L'avocat du commissaire divisionnaire de police, un des 13 prévenus aux côtés de Dominique Strauss-Kahn dans le procès de l'affaire de proxénétisme dite du Carlton, a annoncé samedi avoir déposé une requête en nullité devant le tribunal de Lille au motif d'une enquête "officieuse" présumée. Reste à en apporter la preuve. Ce qui n'est pas prêt d'arriver en l'absence d'enquête.

Il y a juste un problème juridique que ne peut pas ignorer l'avocat du commissaire divisionnaire de police, qui tente de tirer profit de la révélation, très opportune, d'un autre policier, anonyme.

Les écoutes administratives sont inconnues du juge d'instruction et il n'en a été ni l'instigateur ni le destinataire. Ces écoutes étrangères à l'instruction ne la remette donc pas en cause.

En revanche, ces écoutes illégales, si le policier anonymisé les confirmait par procès-verbal, pourraient donner lieu à l'ouverture d'une autre procédure pour en rechercher tant le commanditaire que ceux qui se sont compromis à les réaliser, en toute illégalité.

La révélation de Canal + confirme le doute sérieux existant à propos du contrôle des écoutes administratives.

Cette affaire confirme donc aussi la justesse des réserves émises par Monsieur Delarue à augmenter le nombre des écoutes comme le demande la police.

Mathilde Mathieu et Louise Fessard ont proposé une enquête détaillée sur ces écoutes administratives " Antiterrorisme et « grandes oreilles » : le contrôle des écoutes est un casse-tête ".

Des cadres du renseignement, après leur fiasco sanglant des assassinats à Paris, avaient accusé, pour se défausser, la Commission nationale de contrôle des interceptions de sécurité (CNCIS) chargée d'autoriser les écoutes de les avoir "bridés", et même empêché d'écouter les frères Kouachi (alors qu'ils n'ont même pas été capables de savoir qu'ils s'étaient procurés des armes de guerre).

Ces mêmes fins limiers du contre espionnage et de l'antiterrorisme disent aussi qu'ils n'ont pas assez des 2190 lignes d'écoutes administratives.
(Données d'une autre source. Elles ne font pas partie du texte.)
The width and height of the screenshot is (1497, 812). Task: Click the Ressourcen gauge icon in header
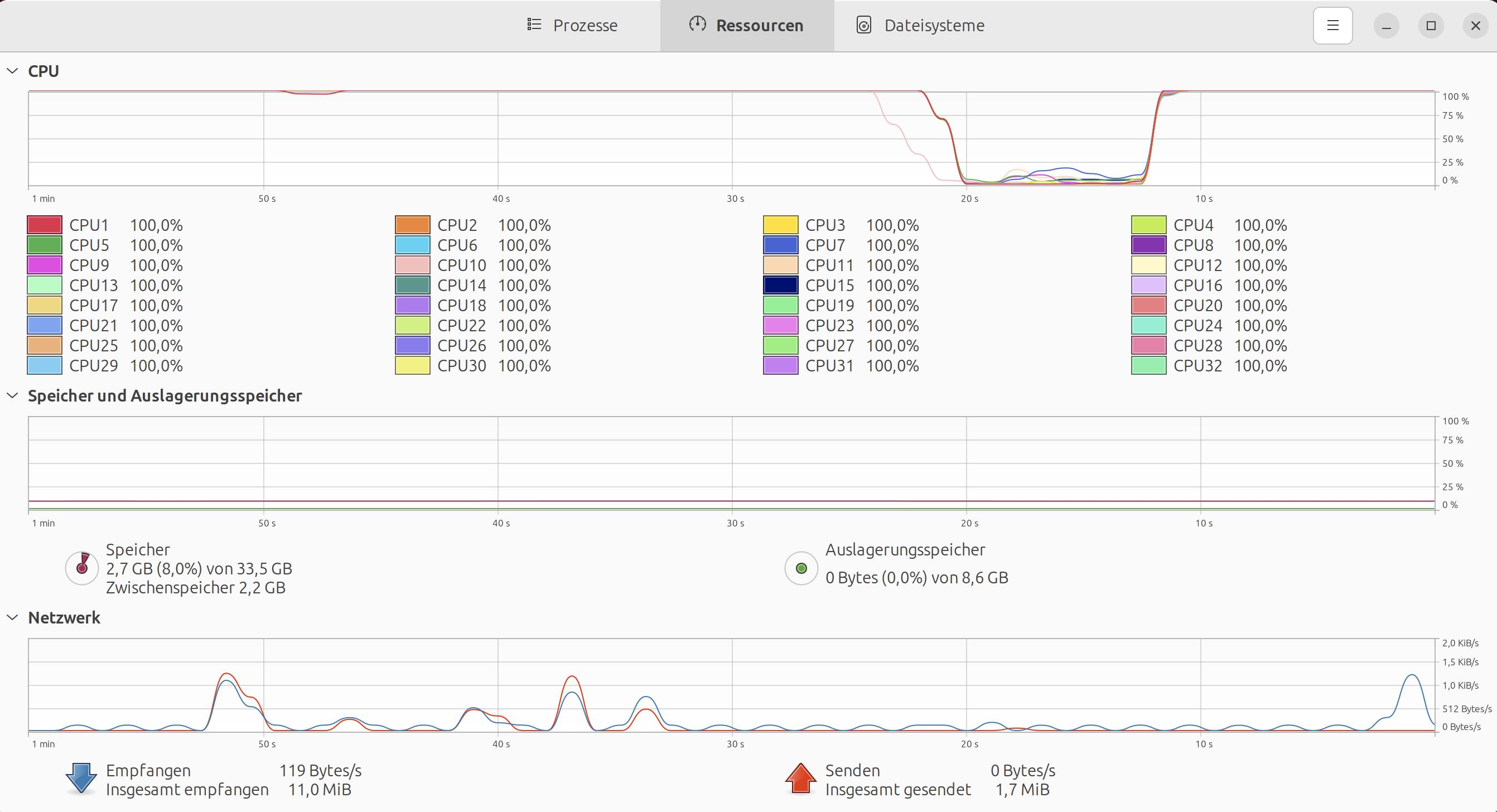click(697, 25)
La révélation de Canal + montre à l'évidence qu'ils en ont déjà de trop et qu'ils ne savent pas à quoi s'occuper utilement ; puisqu'ils ont pris le temps d'écouter et de suivre pendant des mois les batifolages d'une personnalité, qui n'avait rien d'un terroriste.

C'est à regretter que les frères Kouachi ou Coulibaly n'aient pas été présidents du FMI ou adeptes du dieu Priape. Les Français sont prévenus. Ils sont surveillés comme le lait sur le feu dans leur vie privée, ce qui forcément détourne la police et ses moyens de ses missions, de telle manière qu'il faut, in fine, compter sur la bonne volonté du GIGN ou du Raid pour récupérer les conséquences de l'ineptie d'une DGSI occupée à connaître les préférences sexuelles d'un ancien ministre ou espionner les journalistes.

Il serait étonnant que la justice accepte la demande de l'avocat du commissaire divisionnaire, parce qu'elle est étrangère à la procédure, à moins que le président du tribunal ne s'en saisisse et demande un supplément d'information sur ces faits en considération de leur gravité. La Constitution fait du magistrat judiciaire le gardien des libertés et l'article 111-5 du code pénal lui permet d'interpréter la légalité des actes administratifs, sauf que là, il lui faudra d'abord aller le chercher et le trouver.

Si l'avocat, sur les seuls dires de Canal +, est pris au sérieux par la justice, démonstration sera donc faite et acquise que les écoutes administratives servent à espionner la vie privée des personnes et à accumuler des informations sur leurs préférences sexuelles, et que tout l'argumentaire contre la CNCIS et l'absence de moyens est donc mensongère.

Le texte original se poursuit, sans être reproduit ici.